In my cybertravels through the airgunning community, I came across an interesting post about "yet another offering for triggers" for the LGU/LGV, and it piqued my curiosity.
And this is how I met Eric. Eric lives in Texas, and he is a great guy. Modest and unassuming, it's a pleasure to deal with him. He is also talented. At first he said he had developed another trigger for the LGV/LGU rifles but that he needed to polish some aspects, a few months later, he comes up with fully finished prototypes. So many corporations would LOVE to have that time of "Start to Finish R&D", LOL!
Let's get to the trigger:
Among the advantages: there are two possible positions for a second stage, one that provides for a light pull, and another one that provides for an even lighter pull, at the expense of a little "crispness".
In a way this is similar to the Rowan Engineering version, but if we compare them side by side they are not quite the same:
While the RE trigger allows the user to move the whole trigger blade back, it also ends up needing a "shoe" that is far too wide to operate/work on the trigger. If you want to remove the stock, or adjust the second stage (in the "heavy" position), you need to remove the blade and the holding post.
Eric's trigger does away with that.
Eric's blade is further back, and one of the common complaints about the LGU/LGV stock is that the pistol grip is really big and seems to be made for giant's hands.
Some shooters (even one previous World Champion) hold that huge pistol grips prevent the shooter from inadvertently twisting the gun when releasing the shot, and that is very true, but it is also true that techniques exist to teach ourselves to apply a slowly increasing force that does NOT twist the gun and therefore does not affect the shot. IN any case, the most common versions of the LGU that you see in the competition circuit have ALL had their stocks replaced.
As far as adjusting the distance between pistol grip and trigger blade, Eric's trigger uses a novel approach, and that is a pressure plate that can be moved in/out meaning that it shortens or lengthens that distance.
Eric's trigger is also a bit more swept back, and so the pressure plate could be used as a "Register Mark", ensuring uniform trigger finger placement.
We also note that RE's trigger has rounded screw faces, while Eric's trigger has pointed faces. This is a result of the market they are oriented at; RE's trigger is sold mostly to fairly amateur airgunners, as a "drop-in", while Eric's trigger assumes that users have ALREADY taken the time to stone and polish all interacting surfaces.
Yes, if you are looking for the LIGHTEST possible trigger pull in an "untreated" trigger block, then RE's trigger will give you that, BUT, if you are looking for a compromise between extreme lightness and total crispness and you are willing to stone and polish your trigger parts, or send them out to a Pro, then Eric's trigger can more easily accomplish this, and with less fuss because you can adjust all aspects of the trigger pull with the trigger blade in the gun, without the trigger guard (more on that later).
To install Eric's trigger is simple; you take apart the gun and when you have the trigger block out and the clamshell disassembled, you take out the old trigger (on the left is the OEM "economy" trigger with the lengthened screw of the "Yankee tune", on the right is Eric's trigger):
You will need a crochet hook or some other hook to get that spring out and then in again, so DO REFER the blog entry about "Swapping triggers" above mentioned.

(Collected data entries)
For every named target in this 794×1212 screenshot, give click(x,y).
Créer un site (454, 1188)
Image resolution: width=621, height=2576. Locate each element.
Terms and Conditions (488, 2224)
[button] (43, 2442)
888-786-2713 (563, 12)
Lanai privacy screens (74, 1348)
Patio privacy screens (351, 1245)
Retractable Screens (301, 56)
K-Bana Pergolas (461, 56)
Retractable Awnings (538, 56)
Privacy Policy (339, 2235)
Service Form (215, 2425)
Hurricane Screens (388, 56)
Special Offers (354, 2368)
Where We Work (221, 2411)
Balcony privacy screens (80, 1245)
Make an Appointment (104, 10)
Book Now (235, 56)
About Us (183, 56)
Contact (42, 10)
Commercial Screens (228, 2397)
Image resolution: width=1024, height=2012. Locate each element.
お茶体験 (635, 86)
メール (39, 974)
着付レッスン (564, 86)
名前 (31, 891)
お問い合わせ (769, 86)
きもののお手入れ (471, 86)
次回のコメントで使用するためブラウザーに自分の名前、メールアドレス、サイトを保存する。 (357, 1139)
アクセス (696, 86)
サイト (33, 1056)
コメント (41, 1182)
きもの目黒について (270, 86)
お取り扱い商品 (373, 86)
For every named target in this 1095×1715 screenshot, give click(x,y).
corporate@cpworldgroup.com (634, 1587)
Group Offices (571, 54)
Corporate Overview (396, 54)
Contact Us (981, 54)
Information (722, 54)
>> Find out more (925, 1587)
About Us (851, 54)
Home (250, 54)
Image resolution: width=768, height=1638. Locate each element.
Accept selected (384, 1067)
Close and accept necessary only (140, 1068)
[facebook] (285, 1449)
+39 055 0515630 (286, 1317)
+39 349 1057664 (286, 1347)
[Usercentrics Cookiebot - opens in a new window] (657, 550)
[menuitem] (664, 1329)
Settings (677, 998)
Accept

→ To do: From the airgun trigger review, output the passage starting at "As far as adjusting" and ending at "trigger finger placement.", word for word.

→ Solution below:
As far as adjusting the distance between pistol grip and trigger blade, Eric's trigger uses a novel approach, and that is a pressure plate that can be moved in/out meaning that it shortens or lengthens that distance.
Eric's trigger is also a bit more swept back, and so the pressure plate could be used as a "Register Mark", ensuring uniform trigger finger placement.